摘要: 目的：探讨动态对比增强磁共振成像(Dynamic Contrast-Enhanced Magnetic Resonance Imaging, DCE-MRI)联合魔镜成像技术(mDixon-Quant)获取的瘤内与瘤周定量参数，术前无创预测直肠癌P53表达状态的价值。材料和方法：回顾性分析73例经临床明确诊断的直肠癌患者资料，根据术后病理结果将患者分为P53突变组和P53野生组，所有患者均行DCE-MRI及mDixon-Quant检查，比较两组间各参数(K^trans, K_ep, V_e, R2^*, T2^*, FF)的差异，对差异具有统计学意义的参数进行单因素和多因素Logistic回归分析寻找P53表达状态的相关风险因素，绘制受试者工作特征(Receiver Operating Characteristic, ROC)曲线并计算曲线下面积(Area Under the Curve, AUC)评价预测效能。结果：P53突变组的瘤内K^trans、R2^*、FF和瘤周的K^trans、FF值高于P53野生组，而瘤周R2^*低于P53野生组，差异具有统计学意义(P < 0.05)。瘤内K^trans、R2^*和瘤周K^trans、R2^*、FF是P53表达状态的独立风险因素，瘤内K^trans + R2^*、瘤周K^trans + R2^* + FF、瘤内 + 瘤周联合参数评估直肠癌P53表达状态的效能分别为0.737、0.944、0.947。结论：DCE-MRI联合mDixon-Quant技术的瘤内与瘤周定量参数可有效反映直肠癌P53表达状态，联合多个参数可提高预测效能。

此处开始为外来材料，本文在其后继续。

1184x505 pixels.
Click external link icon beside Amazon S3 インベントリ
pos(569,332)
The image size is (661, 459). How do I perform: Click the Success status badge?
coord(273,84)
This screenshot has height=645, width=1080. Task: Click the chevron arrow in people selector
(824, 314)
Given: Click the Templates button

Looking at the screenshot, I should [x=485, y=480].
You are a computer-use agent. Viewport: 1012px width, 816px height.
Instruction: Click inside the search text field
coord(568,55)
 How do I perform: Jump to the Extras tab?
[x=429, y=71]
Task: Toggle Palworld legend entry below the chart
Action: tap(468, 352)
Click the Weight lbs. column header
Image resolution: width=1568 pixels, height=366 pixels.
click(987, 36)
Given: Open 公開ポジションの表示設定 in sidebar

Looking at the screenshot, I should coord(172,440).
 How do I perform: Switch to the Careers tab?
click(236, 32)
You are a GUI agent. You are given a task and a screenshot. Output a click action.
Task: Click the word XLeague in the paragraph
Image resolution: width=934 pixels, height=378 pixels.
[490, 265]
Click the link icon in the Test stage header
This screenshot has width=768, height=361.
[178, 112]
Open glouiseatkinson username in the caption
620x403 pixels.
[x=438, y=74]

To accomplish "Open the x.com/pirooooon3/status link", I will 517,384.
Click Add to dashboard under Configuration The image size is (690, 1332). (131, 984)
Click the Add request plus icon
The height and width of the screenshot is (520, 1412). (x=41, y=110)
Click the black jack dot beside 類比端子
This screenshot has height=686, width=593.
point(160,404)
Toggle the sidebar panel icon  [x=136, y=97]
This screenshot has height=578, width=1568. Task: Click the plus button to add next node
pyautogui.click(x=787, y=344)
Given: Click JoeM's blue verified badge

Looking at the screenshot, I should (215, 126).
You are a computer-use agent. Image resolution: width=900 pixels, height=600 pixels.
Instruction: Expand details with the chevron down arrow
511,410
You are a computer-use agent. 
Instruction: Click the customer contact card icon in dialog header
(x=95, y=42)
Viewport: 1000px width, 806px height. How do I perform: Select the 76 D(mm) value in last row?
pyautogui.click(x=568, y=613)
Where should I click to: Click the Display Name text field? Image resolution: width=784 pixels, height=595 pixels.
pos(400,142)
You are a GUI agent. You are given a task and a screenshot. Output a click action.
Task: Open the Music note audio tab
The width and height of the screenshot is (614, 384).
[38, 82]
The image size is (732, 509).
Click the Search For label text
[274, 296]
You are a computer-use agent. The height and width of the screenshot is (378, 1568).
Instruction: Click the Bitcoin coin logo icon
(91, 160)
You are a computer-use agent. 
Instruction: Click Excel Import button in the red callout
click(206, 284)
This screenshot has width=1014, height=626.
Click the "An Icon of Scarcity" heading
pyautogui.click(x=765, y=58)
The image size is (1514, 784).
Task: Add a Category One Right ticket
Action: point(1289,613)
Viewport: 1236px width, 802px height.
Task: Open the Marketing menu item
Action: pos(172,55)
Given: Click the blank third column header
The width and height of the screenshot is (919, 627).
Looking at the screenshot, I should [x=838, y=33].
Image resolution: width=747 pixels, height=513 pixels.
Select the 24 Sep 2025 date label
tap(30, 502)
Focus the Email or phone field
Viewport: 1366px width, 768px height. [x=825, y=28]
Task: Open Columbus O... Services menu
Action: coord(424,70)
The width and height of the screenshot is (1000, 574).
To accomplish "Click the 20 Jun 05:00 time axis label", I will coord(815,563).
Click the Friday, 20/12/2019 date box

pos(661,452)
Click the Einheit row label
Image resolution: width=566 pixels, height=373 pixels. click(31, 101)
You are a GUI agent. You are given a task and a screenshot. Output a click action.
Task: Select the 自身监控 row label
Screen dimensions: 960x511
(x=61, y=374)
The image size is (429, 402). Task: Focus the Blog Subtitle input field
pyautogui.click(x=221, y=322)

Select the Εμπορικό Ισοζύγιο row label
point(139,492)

Abstract: Objective: To explore the value of quantitative parameters derived from dynamic contrast-enhanced magnetic resonance imaging (DCE-MRI) combined with modified Dixon Quantification (mDixon-Quant) technology, both intratumoral and peritumoral, in preoperatively and non-invasively predicting P53 expression status in rectal cancer. Methods: A retrospective analysis was conducted on data from 73 patients with clinically confirmed rectal cancer. Based on postoperative pathological results, patients were categorized into the P53 mutant group and the P53 wild-type group. All patients underwent DCE-MRI and mDixon-Quant examinations. Differences in parameters (K^trans, K_ep, V_e, R2^*, T2^*, FF) between the two groups were compared. Univariate and multivariate logistic regression analyses were performed on parameters showing statistically significant differences to identify relevant risk factors associated with P53 expression status. Receiver operating characteristic (ROC) curves were plotted, and the area under the curve (AUC) was calculated to evaluate the predictive performance. Results: The intratumoral K^trans, R2^*, FF and peritumoral K^trans, FF values in the P53 mutant group were significantly higher than those in the P53 wild-type group, whereas the peritumoral R2^* was significantly lower than that in the P53 wild-type group, with statistically significant differences (P < 0.05). Intratumoral K^trans, R2^* and peritumoral K^trans, R2^*, FF were identified as independent risk factors for P53 expression status. The predictive performance of intratumoral K^trans + R2^*, peritumoral K^trans + R2^* + FF, and combined intratumoral + peritumoral parameters for assessing P53 expression status in rectal cancer was 0.737, 0.944, and 0.947, respectively. Conclusion: Quantitative parameters derived from both intratumoral and peritumoral regions using DCE-MRI combined with mDixon-Quant technology can effectively reflect the P53 expression status in rectal cancer, and the integration of multiple parameters enhances predictive performance.